By Steve Harrison, The Charlotte Observer
Charlotte has an ambitious program to spend tax dollars to land new jobs. But when it comes to revealing information about its incentive programs, the city gets a failing grade, according to a national study.
The Washington D.C.-based group, Good Jobs First, ranked the nation’s 50 largest cities on how much they share with the public about their economic incentive programs. In Charlotte, the city often gives companies tax rebates in exchange for a company relocating to the city or an existing company adding jobs.
The incentives have been used for companies such as Siemens, Electrolux, Chiquita and Republic Services, the trash company. Since 1998, the city and Mecklenburg County have spent $55 million on property tax rebates to land new jobs.
But the report is highly critical of the city for not making information readily available on its website.
Good Jobs First said Charlotte is tied for “dead last” among the 50 biggest cities and counties.
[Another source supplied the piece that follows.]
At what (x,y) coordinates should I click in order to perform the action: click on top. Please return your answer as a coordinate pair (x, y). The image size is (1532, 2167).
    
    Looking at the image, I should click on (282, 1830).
It said the city received a “zero” score for failing to disclose even the names of companies receiving subsidies.
“The public should be able to examine the allocation of public money through an equity lens: who is getting public money, for what purpose, where is money being invested, and what is the benefit to the local community?” the report said.
The group said local governments should provide basic information, including the address of a facility that receives subsidies. Providing the address allows people to know whether the business is near public transit – or whether the firm is locating in a low-income area where people need jobs, the report said.
Good Jobs First also said it’s important that governments provide information on the average pay for the subsidized jobs.
“Taxpayers have a right to know if a subsidized company pays so little that its employees remain dependent on social safety net programs (i.e., food stamps, the Earned Income Tax Credit, housing or heating assistance, etc.) or if an employer pays good wages that can fully support a family,” the report said. “Having wage data is also critical to measuring the true costs and benefits of subsidy deals.”
Since the recession, Charlotte and Mecklenburg County have changed their incentive program and are offering subsidies for companies whose average wage is below the area’s average salary, which is just under $49,000.
The city and county have offered subsidies for call center jobs that pay an average of $33,000 and manufacturing jobs that pay less than $30,000.
The city’s and county’s information on subsidies is not off limits to the public, but it’s not easy to find.
Charlotte and Mecklenburg County have released such information to the Observer after the newspaper made public records requests. The incentives are also voted on in open session, and the agenda items offer some basic information, such as the average salary of the new jobs.
Pat Mumford heads the city’s Business Services office, which oversees the city’s economic development programs. He said the city is already considering ways to report more information about its jobs programs, including the success rates.
“We will pursue for that to be more open,” he said. “We aren’t hiding (the information). We just haven’t been as proactive as the study suggests we should be. We will investigate how to do that.”
The report said other cities, including Columbus, Ohio; Dallas, Texas; Indianapolis; Los Angeles; Miami; Philadelphia and Portland had failing grades.